▶ [Given records]
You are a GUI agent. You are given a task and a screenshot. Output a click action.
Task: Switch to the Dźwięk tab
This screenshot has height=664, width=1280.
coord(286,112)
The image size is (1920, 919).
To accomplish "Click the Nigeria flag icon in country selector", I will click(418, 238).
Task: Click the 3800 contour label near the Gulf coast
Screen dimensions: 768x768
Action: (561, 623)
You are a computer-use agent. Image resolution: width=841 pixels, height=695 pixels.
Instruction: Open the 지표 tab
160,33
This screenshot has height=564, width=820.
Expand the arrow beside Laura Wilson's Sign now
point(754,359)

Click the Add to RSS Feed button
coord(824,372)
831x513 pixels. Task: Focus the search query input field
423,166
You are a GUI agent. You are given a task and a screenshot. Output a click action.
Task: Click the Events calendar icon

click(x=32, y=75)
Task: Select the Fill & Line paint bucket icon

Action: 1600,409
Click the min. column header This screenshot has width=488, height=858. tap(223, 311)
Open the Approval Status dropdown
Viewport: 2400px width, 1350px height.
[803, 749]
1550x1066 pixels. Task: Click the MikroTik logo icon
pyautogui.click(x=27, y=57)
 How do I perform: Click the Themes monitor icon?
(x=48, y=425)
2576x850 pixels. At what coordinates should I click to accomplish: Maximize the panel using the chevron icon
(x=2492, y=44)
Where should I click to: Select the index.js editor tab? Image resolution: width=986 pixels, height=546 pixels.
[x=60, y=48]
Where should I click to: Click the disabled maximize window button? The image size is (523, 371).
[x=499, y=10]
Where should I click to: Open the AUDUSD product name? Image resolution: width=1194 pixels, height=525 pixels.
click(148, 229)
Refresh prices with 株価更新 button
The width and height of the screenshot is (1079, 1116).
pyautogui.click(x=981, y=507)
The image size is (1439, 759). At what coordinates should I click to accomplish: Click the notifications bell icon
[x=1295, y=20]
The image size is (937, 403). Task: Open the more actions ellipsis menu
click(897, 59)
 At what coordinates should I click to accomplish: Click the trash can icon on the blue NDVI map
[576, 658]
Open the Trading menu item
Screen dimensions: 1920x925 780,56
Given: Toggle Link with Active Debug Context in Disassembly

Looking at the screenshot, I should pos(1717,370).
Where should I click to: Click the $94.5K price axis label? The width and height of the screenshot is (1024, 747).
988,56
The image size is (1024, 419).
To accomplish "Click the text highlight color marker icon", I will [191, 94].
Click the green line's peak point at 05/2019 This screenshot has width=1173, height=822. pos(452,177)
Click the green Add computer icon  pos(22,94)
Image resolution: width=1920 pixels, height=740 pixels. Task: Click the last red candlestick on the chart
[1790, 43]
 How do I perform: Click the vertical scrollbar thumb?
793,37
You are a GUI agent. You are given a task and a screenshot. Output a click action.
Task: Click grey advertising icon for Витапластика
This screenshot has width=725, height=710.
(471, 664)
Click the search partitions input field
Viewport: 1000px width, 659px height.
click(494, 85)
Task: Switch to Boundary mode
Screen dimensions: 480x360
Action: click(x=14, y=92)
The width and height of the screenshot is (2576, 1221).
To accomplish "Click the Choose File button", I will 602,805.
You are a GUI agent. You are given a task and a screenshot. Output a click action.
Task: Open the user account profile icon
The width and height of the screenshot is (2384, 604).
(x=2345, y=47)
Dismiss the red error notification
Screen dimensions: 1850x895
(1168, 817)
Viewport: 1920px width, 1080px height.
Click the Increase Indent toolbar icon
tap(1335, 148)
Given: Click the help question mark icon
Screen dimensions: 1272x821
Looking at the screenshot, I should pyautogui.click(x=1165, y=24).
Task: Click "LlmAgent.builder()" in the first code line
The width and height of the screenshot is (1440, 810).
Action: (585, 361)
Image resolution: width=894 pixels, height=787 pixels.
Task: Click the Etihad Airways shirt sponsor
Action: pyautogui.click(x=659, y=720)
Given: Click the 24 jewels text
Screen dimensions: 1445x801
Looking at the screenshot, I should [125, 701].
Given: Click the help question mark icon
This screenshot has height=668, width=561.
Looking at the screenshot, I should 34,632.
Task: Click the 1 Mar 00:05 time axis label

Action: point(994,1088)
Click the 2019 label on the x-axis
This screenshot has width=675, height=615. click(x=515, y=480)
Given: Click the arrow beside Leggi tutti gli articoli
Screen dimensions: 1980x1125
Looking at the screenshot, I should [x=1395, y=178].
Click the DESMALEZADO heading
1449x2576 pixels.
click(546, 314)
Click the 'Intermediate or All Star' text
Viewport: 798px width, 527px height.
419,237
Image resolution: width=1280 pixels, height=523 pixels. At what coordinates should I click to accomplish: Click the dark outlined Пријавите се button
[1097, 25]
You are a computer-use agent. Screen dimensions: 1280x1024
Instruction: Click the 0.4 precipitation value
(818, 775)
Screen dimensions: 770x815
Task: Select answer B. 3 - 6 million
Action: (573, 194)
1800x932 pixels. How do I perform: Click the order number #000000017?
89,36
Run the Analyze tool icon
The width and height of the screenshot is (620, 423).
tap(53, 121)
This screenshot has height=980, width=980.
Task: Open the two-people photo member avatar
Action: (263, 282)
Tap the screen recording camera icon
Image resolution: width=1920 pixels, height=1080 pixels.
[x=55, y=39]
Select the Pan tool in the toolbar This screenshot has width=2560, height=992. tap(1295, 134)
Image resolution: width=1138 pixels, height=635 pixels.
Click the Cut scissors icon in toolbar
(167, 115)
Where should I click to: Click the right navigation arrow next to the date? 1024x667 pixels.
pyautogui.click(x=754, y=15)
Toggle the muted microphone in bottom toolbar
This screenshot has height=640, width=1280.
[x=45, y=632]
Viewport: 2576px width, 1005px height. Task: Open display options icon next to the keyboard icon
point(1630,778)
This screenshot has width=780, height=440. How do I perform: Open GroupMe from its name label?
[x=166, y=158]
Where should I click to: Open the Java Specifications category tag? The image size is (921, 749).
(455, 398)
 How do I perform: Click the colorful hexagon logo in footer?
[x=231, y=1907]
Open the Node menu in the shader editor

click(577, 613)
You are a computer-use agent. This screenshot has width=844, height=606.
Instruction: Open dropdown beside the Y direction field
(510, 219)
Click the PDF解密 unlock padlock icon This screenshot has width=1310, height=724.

▶ [What you are asked to do]
Identify every line in the entries above that contains the word "green", and copy each of those lines in full, treating uppercase and lowercase as different.

▶ [Response to the exercise]
Click the green line's peak point at 05/2019 This screenshot has width=1173, height=822. pos(452,177)
Click the green Add computer icon  pos(22,94)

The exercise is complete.